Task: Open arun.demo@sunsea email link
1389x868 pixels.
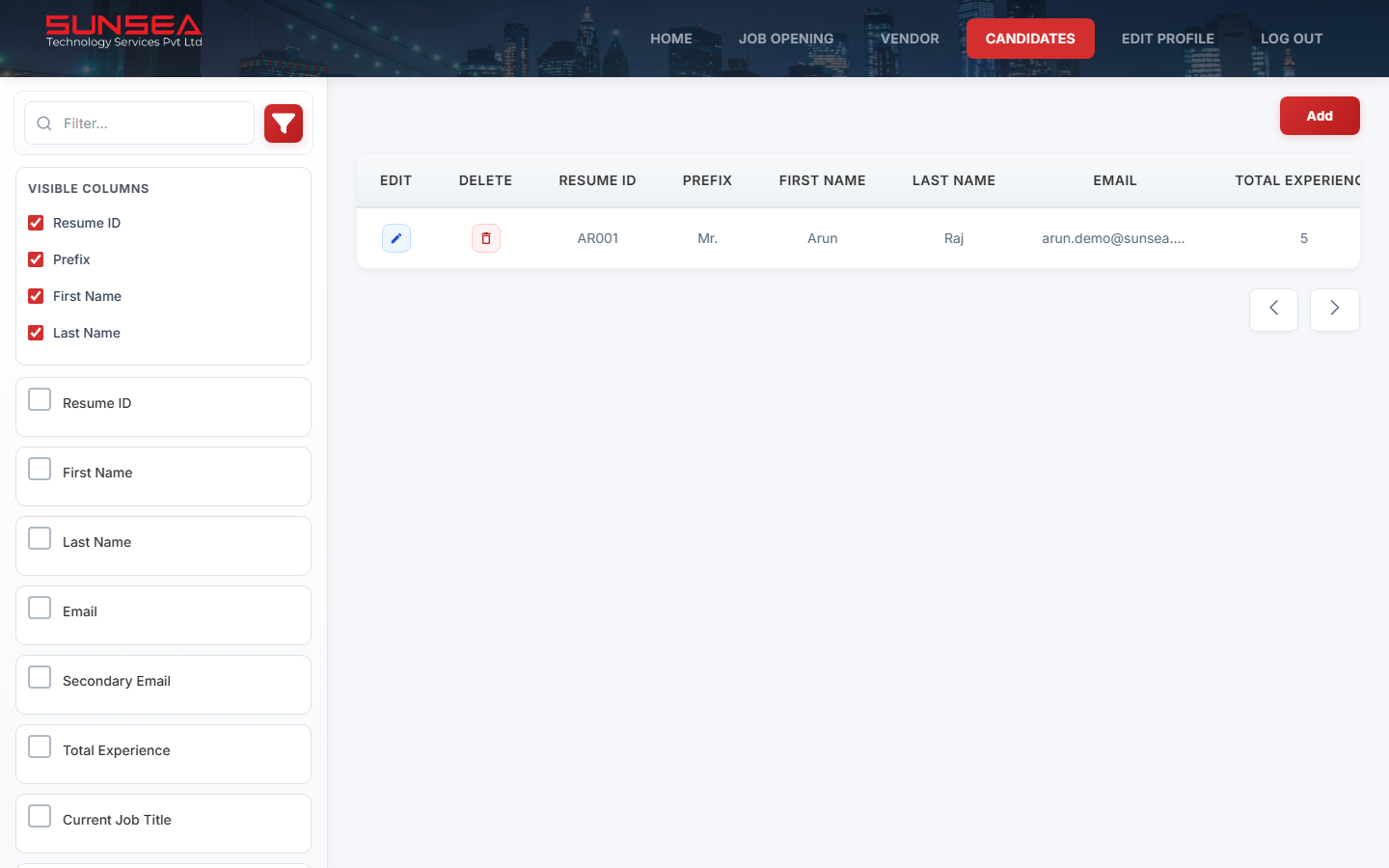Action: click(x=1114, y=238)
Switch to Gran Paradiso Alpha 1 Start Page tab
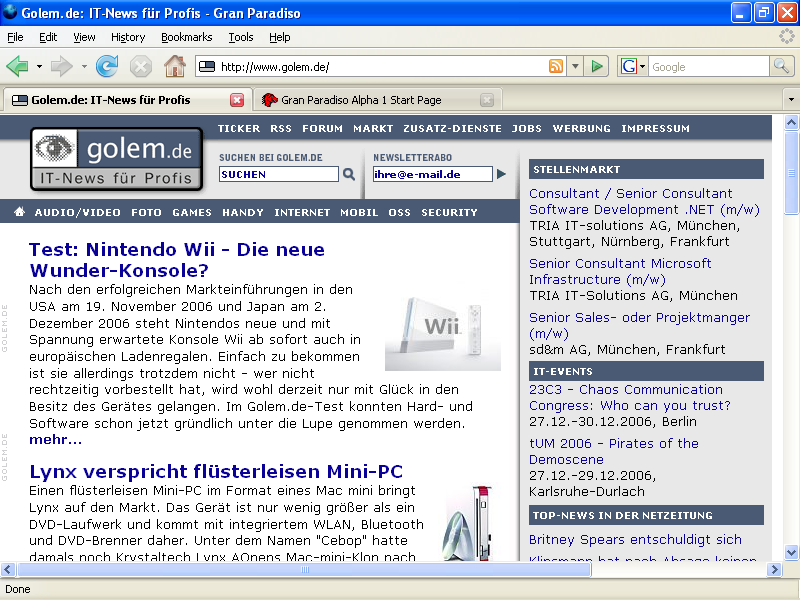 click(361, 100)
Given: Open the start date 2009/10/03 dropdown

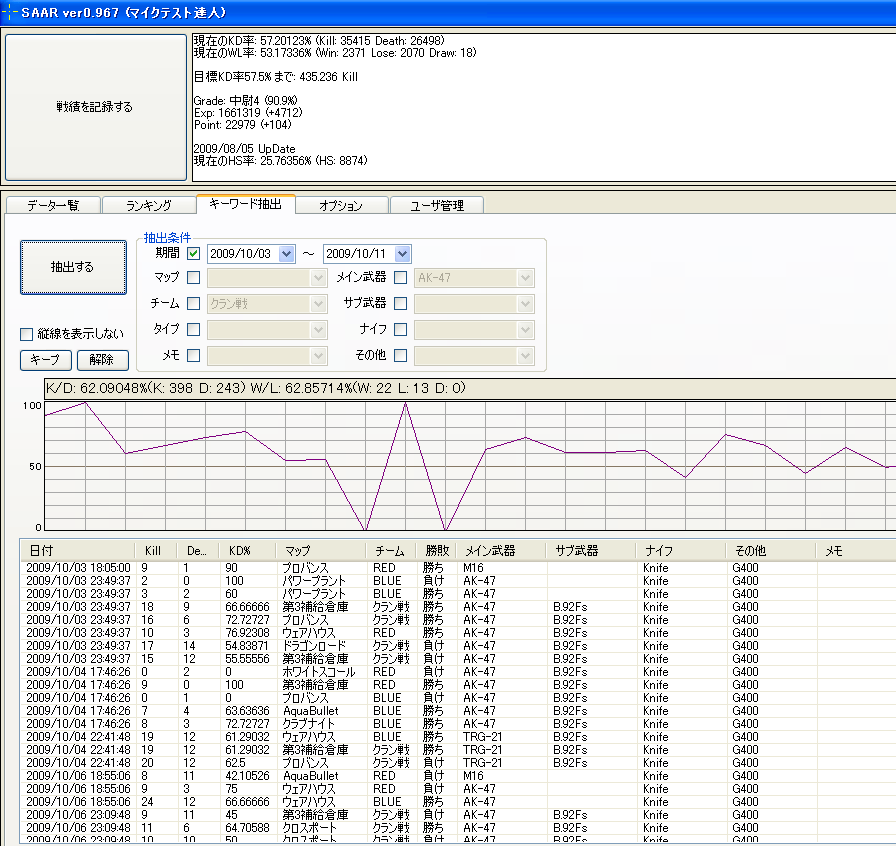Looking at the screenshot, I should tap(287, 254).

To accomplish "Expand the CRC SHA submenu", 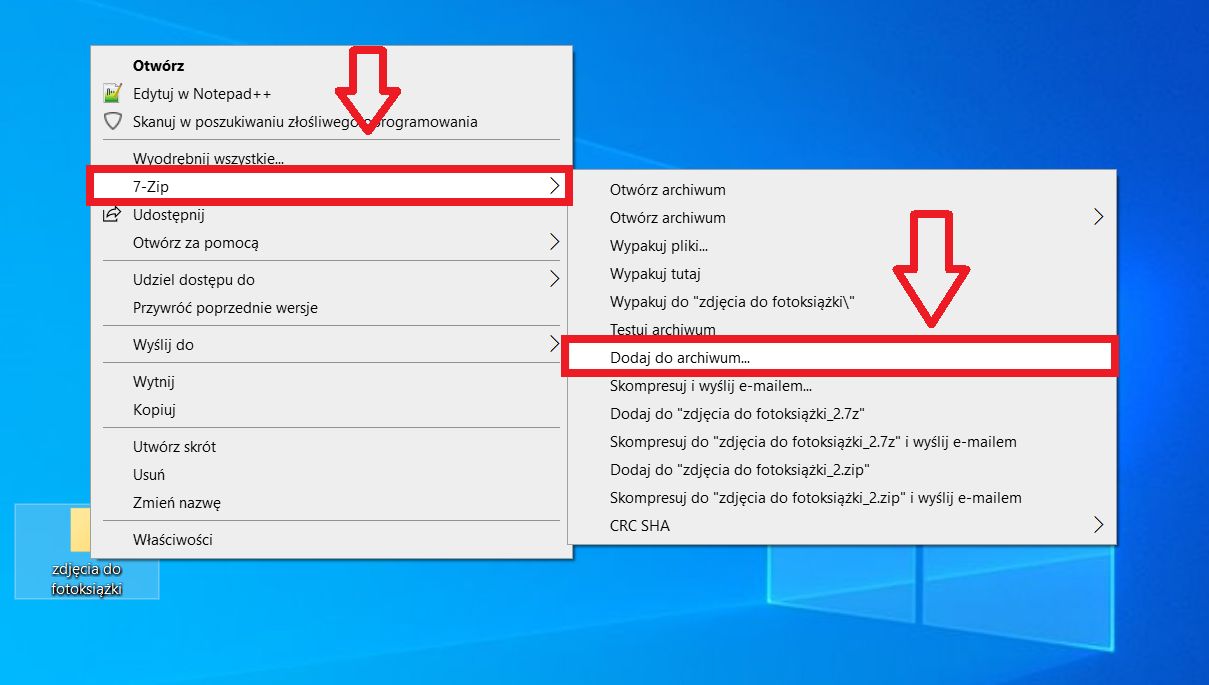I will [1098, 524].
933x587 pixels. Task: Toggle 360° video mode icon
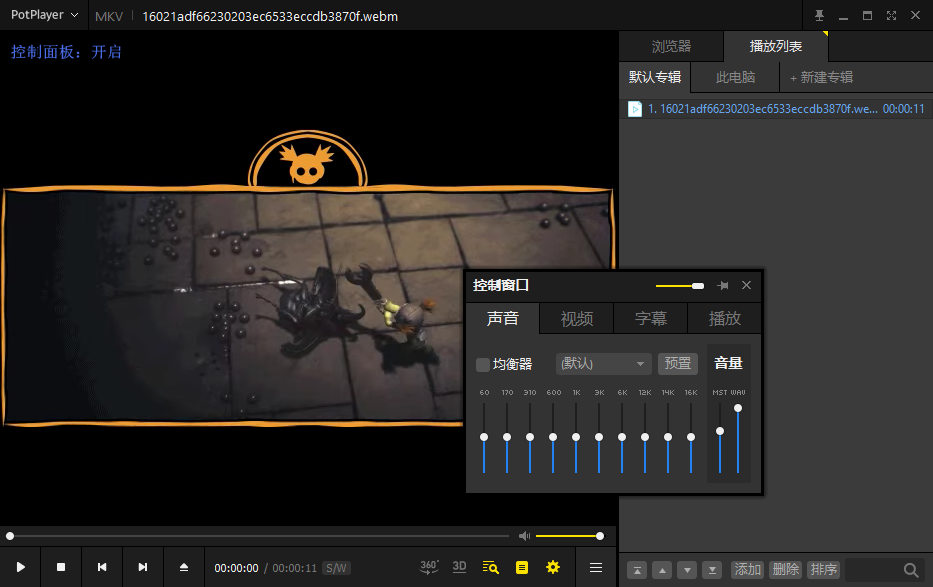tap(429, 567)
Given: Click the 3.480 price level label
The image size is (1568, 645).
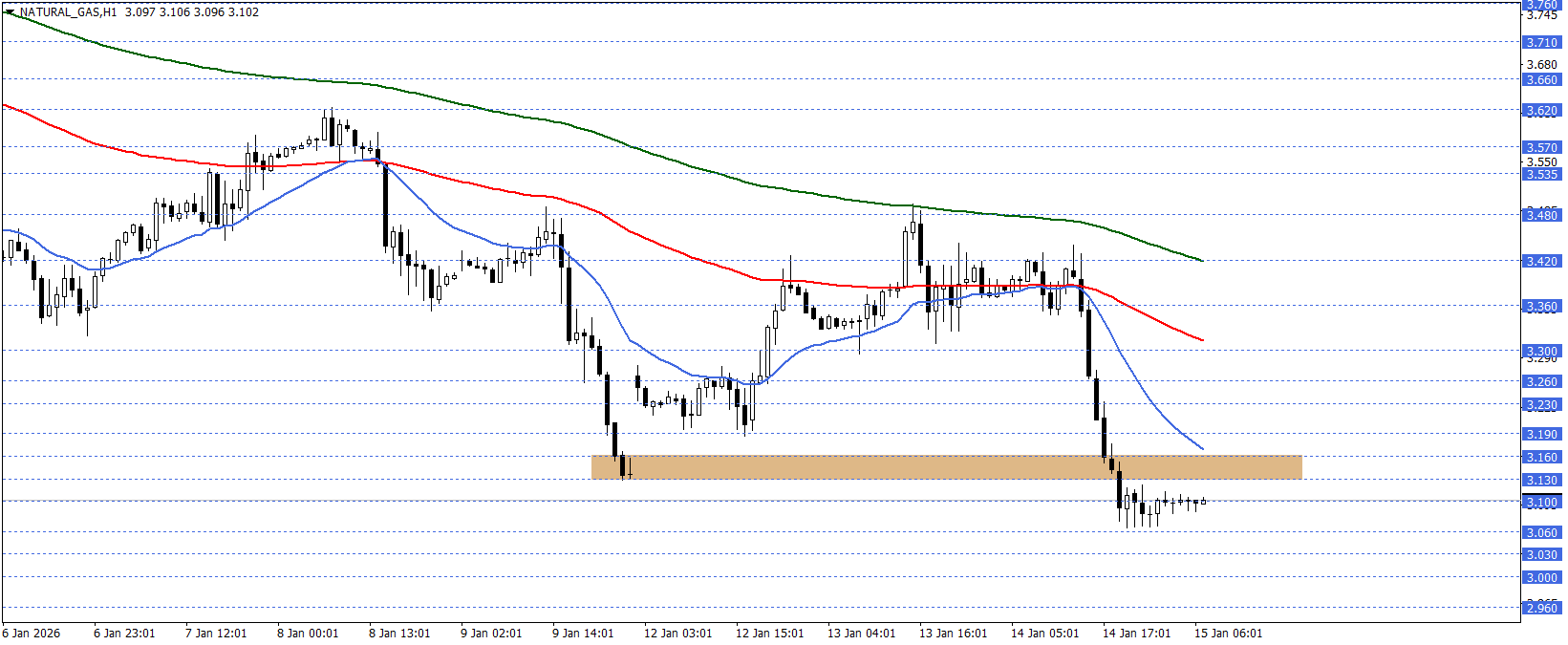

Exercise objective: Could you write out verbatim only those lines that run from the line containing "Given: Click the 3.480 price level label" through the end of the listing above, both included, without the pictures?

Task output:
Given: Click the 3.480 price level label
The image size is (1568, 645).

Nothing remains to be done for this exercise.